The subject of his most recent column is the draft of Haredim in Israel. His point is that if one were to truly understand the protective value of those who learn Torah they would know that all the miracles evident in every war were a direct result of the zechus (merit) of those who were learning Torah. He asks in the most hyperbolic of tones:

Now, as this fragile little country, whose 65-year history has been a string of wondrous miracles, faces the apocalypse being feverishly readied by the lunatic of Tehran, now is the opportune time to drag talmidei hachamim from their shtenders with brute physical or fiscal force, in a grand social reengineering scheme?
… is this the moment to allow the squelching of the amal haTorah that stands between us and a violent vomiting out of the inhabitants of this most spiritually sensitive of lands?

Brute physical force? Really, Mr. Kobre? What have you been drinking? No one in the government has suggested using brute physical force on Haredi Jews.

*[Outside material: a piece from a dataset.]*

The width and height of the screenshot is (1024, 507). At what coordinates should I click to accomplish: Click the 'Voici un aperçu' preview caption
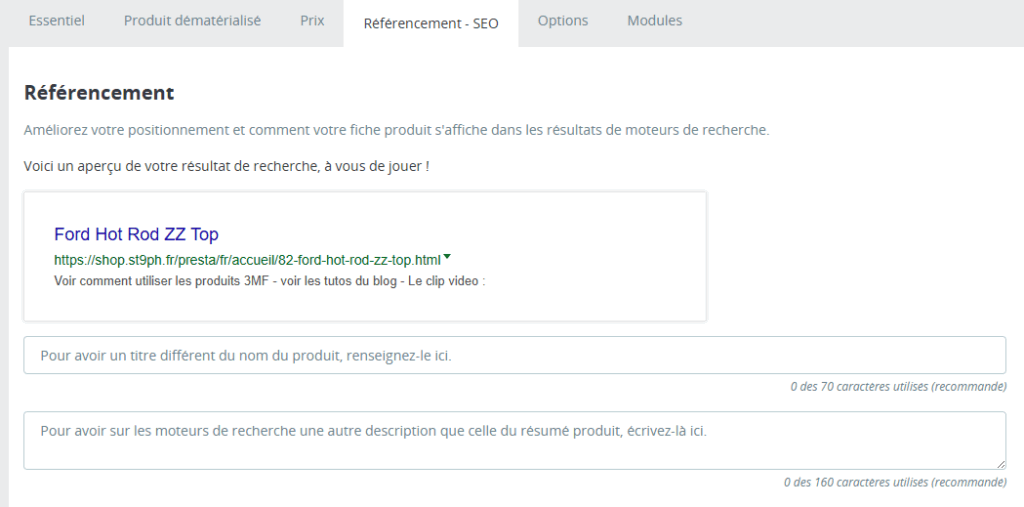click(226, 165)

The fact is that no religious Jew would deny the merit that Torah study contributes towards the country’s security. But it is the height of folly to believe that hishtadlus via a strong military is therefore unnecessary. I’m sure that even Mr. Kobre understands that. But nowhere in the article does he make mention of it. The truth is that there has to be both. The only question is – what should the numbers look like.

What percentage of able bodied men who are dedicated to Torah study should be exempt from military service? In my view that has yet to be determined. I’m personally not sure what the percentage should be. But one thing I am fairly certain of is that they ought to not look like they do now. There is no way that every single Haredi Jew should be exempt from military service by simply registering in a yeshiva.

Mr Kobre might accuse me of hutzpah right about now. How, he might ask, do I know what the numbers should be? Am I a gadol (great Torah leader)? Only gedolim should decide these things, he might say. And right now they have determined that no Haredi Yeshiva student should serve, no matter what his age or status in Torah study.

True, I am not a gadol. But I have to ask, how many yeshiva students were there in 1948? So many miracles occurred in Israel’s war of independence that one would have to be the biggest cynic in the world to not see the hand of God in that victory.

I am absolutely convinced that Torah study in the yeshivos at that time protected Israel and contributed to the miracles. But the numbers of lomdei Torah then were substantially lower than they are now. In fact they were minuscule compared to what they are now. And yet Mr. Kobre would have us believe it is all about the numbers!

One might argue that you never know where we are holding as a nation with respect to deserving miracles. So the more people that are studying Torah the better chance we have for survival. I find this attitude to be a terrible way to look at God’s beneficence towards us. I would posit that considering the miracles that took place in 1948 – God is not interested in sheer numbers.

Yes, he wants us all to fulfill the mitzvah of Torah study. But he also wants histhadlus – to do what we can physically to achieve success. Hazal tell us – ein somchin al hanes – do not rely on miracles. The way to best succeed in winning a war is to have the best physical army we can field – in addition to the spiritual army that studies Torah full time.

The bottom line for me is that there ought to be divinity student exemptions. But they ought to be applied to the best and brightest among us – and only the highly motivated of those! The rest ought to be willing to serve in some capacity. This does not mean able bodied Haredim must give up Torah study entirely. One can continue to study Torah by being koveiah itim – establishing a fixed time for it… even while serving one’s country. Furthermore all conscripts can go back to the beis hamedrash once their military service is completed after two or three years.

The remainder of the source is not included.